## Begin The records
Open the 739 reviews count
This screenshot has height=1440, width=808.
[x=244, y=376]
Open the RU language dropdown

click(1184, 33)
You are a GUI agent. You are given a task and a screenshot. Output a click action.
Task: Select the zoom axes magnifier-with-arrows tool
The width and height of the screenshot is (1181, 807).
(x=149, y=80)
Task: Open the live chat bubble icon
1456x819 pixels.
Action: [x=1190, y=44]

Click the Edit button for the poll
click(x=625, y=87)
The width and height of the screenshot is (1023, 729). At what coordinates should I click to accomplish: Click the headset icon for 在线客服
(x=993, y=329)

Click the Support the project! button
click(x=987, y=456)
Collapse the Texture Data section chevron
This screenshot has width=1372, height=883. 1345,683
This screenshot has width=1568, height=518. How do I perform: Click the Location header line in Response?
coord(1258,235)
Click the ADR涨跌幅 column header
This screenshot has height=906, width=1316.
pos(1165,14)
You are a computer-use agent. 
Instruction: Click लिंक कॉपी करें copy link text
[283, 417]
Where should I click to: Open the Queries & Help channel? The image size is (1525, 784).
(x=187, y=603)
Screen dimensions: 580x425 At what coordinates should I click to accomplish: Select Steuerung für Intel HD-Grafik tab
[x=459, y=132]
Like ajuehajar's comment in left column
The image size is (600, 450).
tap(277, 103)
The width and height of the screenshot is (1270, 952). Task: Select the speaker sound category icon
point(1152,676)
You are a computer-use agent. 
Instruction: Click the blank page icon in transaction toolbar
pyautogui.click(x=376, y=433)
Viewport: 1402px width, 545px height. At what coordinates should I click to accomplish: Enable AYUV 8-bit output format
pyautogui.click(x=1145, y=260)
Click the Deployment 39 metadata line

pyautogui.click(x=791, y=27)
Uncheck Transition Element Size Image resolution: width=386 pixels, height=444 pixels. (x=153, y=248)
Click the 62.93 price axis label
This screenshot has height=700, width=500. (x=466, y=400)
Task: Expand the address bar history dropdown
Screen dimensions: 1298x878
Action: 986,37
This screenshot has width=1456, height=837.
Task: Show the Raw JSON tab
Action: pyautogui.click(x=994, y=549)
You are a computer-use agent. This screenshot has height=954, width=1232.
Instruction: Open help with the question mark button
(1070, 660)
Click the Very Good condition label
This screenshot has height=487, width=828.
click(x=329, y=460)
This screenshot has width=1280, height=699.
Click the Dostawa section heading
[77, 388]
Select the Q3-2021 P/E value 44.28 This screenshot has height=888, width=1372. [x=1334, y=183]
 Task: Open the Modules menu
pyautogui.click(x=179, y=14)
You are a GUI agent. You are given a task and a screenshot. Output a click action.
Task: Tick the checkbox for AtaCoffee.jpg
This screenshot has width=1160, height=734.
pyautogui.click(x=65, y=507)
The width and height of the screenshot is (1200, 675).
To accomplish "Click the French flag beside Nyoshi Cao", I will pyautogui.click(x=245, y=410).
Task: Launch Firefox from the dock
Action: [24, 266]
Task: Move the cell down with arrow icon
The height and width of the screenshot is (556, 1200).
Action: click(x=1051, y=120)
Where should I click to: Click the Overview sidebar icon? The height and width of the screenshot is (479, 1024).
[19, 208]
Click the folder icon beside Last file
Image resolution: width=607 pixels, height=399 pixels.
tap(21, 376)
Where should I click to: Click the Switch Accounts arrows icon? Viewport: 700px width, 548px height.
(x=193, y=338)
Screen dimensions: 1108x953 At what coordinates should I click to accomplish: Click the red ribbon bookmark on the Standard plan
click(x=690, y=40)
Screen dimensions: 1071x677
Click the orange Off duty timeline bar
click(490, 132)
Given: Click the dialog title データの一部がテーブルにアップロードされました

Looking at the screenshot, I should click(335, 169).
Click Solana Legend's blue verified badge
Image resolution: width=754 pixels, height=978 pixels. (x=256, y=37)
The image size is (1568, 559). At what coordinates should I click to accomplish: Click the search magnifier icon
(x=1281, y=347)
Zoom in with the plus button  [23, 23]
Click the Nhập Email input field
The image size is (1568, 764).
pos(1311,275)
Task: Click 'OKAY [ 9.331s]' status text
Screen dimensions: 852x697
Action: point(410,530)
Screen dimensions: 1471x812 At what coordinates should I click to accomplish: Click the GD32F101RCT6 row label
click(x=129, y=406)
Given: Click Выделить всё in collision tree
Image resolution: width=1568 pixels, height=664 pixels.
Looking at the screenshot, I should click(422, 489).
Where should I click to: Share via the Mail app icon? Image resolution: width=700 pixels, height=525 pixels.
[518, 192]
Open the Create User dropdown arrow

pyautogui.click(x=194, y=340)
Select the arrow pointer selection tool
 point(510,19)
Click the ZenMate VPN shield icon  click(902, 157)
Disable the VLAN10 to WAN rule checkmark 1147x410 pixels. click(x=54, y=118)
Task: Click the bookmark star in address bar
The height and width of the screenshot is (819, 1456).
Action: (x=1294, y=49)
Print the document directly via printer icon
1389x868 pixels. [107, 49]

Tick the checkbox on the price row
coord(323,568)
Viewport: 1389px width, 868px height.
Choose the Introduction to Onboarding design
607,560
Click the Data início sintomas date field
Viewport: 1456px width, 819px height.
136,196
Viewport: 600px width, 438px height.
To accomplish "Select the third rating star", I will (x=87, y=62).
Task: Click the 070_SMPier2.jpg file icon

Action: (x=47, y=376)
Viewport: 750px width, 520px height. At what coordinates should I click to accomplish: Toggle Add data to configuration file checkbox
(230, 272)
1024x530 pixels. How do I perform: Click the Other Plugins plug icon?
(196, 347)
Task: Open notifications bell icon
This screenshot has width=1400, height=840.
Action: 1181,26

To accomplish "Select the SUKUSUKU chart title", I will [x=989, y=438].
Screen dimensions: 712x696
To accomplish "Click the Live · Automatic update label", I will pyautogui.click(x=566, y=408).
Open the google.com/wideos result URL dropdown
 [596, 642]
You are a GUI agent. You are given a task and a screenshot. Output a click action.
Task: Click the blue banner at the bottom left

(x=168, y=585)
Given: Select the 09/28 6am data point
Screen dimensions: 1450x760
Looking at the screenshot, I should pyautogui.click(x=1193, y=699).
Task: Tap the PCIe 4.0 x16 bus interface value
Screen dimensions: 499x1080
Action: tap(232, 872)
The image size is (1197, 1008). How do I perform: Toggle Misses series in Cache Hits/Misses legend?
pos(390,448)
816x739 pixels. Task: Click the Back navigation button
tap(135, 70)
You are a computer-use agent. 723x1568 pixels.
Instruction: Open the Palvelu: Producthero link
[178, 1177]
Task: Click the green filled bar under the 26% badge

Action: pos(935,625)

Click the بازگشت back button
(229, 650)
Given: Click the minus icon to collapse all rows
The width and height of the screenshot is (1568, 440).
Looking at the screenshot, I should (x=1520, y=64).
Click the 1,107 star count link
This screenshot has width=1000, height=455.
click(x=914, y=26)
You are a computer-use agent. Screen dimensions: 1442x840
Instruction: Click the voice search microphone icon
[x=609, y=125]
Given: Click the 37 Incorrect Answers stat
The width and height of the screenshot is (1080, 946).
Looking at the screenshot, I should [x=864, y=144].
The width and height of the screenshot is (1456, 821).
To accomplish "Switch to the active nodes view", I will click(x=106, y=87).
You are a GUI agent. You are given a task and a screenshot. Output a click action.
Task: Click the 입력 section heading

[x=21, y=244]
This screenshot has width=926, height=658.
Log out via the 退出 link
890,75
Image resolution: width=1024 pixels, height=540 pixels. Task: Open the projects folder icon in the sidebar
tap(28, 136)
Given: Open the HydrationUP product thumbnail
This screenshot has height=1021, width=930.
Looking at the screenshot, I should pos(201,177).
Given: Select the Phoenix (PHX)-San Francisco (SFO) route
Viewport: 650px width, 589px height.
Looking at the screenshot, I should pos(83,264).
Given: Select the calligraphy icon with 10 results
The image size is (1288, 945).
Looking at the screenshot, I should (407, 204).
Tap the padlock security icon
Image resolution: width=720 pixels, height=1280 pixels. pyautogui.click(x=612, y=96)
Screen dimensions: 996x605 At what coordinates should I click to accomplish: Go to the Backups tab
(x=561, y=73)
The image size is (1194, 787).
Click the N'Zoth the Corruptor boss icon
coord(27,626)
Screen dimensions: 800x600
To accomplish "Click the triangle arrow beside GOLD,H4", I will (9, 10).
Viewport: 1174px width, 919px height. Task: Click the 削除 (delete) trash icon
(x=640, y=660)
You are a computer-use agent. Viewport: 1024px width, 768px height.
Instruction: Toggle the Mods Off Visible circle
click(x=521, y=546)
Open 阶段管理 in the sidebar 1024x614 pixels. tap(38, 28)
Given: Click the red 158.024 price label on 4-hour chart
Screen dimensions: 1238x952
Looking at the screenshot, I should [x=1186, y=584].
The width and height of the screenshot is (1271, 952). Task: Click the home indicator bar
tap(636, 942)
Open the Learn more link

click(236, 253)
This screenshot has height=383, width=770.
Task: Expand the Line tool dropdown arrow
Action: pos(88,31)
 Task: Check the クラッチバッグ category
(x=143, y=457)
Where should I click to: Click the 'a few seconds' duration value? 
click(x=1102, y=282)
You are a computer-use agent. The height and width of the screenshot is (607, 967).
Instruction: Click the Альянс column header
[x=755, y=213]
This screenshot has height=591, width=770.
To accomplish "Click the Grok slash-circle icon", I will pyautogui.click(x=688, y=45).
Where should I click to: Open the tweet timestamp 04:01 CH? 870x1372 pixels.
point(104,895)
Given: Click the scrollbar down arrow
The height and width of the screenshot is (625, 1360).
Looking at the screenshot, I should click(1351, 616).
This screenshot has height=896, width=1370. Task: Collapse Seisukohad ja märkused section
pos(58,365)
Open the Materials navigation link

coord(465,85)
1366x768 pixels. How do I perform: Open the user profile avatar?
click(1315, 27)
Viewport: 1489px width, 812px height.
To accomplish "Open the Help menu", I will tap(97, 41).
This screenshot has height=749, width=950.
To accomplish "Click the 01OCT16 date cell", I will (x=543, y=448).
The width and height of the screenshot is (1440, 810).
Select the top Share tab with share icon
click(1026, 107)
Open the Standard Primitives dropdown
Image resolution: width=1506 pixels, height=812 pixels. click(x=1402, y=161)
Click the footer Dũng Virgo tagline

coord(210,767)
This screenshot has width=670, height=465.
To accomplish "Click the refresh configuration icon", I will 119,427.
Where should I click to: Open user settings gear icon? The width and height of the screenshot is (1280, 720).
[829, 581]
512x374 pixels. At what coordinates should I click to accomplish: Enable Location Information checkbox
## End The records
**Exercise brief**.
Copy out the data exactly, from the line containing "1366x768 pixels. How" through the last line of the data, including both of those lines.

**Complete answer**.
1366x768 pixels. How do I perform: Open the user profile avatar?
click(1315, 27)
Viewport: 1489px width, 812px height.
To accomplish "Open the Help menu", I will tap(97, 41).
This screenshot has height=749, width=950.
To accomplish "Click the 01OCT16 date cell", I will (x=543, y=448).
The width and height of the screenshot is (1440, 810).
Select the top Share tab with share icon
click(1026, 107)
Open the Standard Primitives dropdown
Image resolution: width=1506 pixels, height=812 pixels. click(x=1402, y=161)
Click the footer Dũng Virgo tagline

coord(210,767)
This screenshot has width=670, height=465.
To accomplish "Click the refresh configuration icon", I will 119,427.
Where should I click to: Open user settings gear icon? The width and height of the screenshot is (1280, 720).
[829, 581]
512x374 pixels. At what coordinates should I click to accomplish: Enable Location Information checkbox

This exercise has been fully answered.